I was in, the Belgium’s neighbour and the capital of Nord-Pas-de-Calais, Lille for the fist time of my life for a two-month internship. Undoubtedly, when travelling, one of the most important details is figuring out transportation. In Lille, Transpole is responsible of all things related to transport except bikes. From single tickets to yearly passes, there are various tariffs for metro and tram. V’Lille on the other hand organises the biking system and require with credit cards. Even though these bikes give you time flexibility-because buses, trams and metro only run till midnight- you may end up disappointed when you reach your destination and see a full station.
It’s obvious that you won’t come to France and starve, but where specifically one should eat in Lille? “Boulangeri” and “patisserie” are the places where you can find the best treats of French culture such as the best “croissant, pain au chocolat, gauffre, crèpe” in the entire world. If you’re looking for a take-away, then you can simply find what you need at Paul or Le Pain Quotidien around the corner. If you’re feeling like taking a seat, then stop by Rihour and pick a restaurant on your way to the Grand Place(Be Yourself can certainly be a great choice). If it’s a sunday, you can go to the (not even exaggerating) legendary Meert between 11.00-14.00 to have a brunch and be full for the next 12 to 18 hours. My stay in Lille included bayram, so me and my flatmate went to Meert for a bayram brunch. The three course brunch included everything from exceptional french toast to sea-smelling salmon, from fresh orange juice to crispy macarons. Indeed, that was a morning to be remembered!
For fresh fruits, vegetables, flowers and antique objets, you can visit one of the countless flea markets of the city. Looking for something a little more sophisticated? Visit Marché du Vieux-Lille. Looking for the local feeling? See Marché de Wazemmes. Typical French restaurants of Nord-Pas-de-Calais are called “estaminet”. We often had dinners and occasionally lunches at these delicious places around Vieux-Lille. For being in a lovely touristic neighbourhood Au Vieux de la Vieille is always super busy, so if you want to eat in a more quite place then treat yourself at Estaminet La Vieille France or Estaminet Chez la Vieille. Incredible macarons, beigners and waffles are just around every corner for snacks to go. Even though it doesn’t make much sense to sit at coffee-chains in stone-building European cities, you might still want to see Notting Hill Coffee for they are French owned and serve incredible viennoiserie.
It would be wise to start “tourist”ing from Rihour station of the metro. Begin by taking photos at Grand Place and follow on to Rue Esquermoise to reach Rue Royale or Rue Basse. Both streets would lead you to Vieux-Lille and Cathedral Treille with Maison Natale de Charles de Gaulle(natal house of Charles de Gaule). Moreover, Jardin Vauban and Citadelle just below Champs de Mars are picturesque places to picnic over streets artists’ music and run. When it gets dark out in Vieux-Lille, relax at one of the bars or wine-houses on Rue de la Monnaie, Rue de l’Angleterre or Rue Royale.
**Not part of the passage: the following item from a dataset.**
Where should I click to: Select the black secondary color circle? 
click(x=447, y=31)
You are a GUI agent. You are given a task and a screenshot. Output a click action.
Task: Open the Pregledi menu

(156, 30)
Lafayette and Printemps are famous French shopping malls for those who prefers to shop at shopping malls, whereas all the glowing peripheral streets of Grand Place -particularly Lepelletier and Rue Esquermoise- and Vieux-Lille are excellent places to go for street-shopping.
Of course, you should always check out the holiday destination’s calendar for days like public holidays, celebrations, festivals-no one wants to miss those! When I was in Lille, I witnessed perhaps one of the most important days for French people: “La Fête Nationale Française” a.k.a. Bastille Day on July 14th. The day is celebrated with jets spreading red, white and blue colours across the sky all over France and concerts. In Lille, the day started with a jazz band at the gare and proceeded with military parade that took place on Rue de la Liberté, followed by fireworks at Champs de Mars when it got dark.
Eat lots of viennoiserie, drink French wine and get lost between colourful stone-buildings!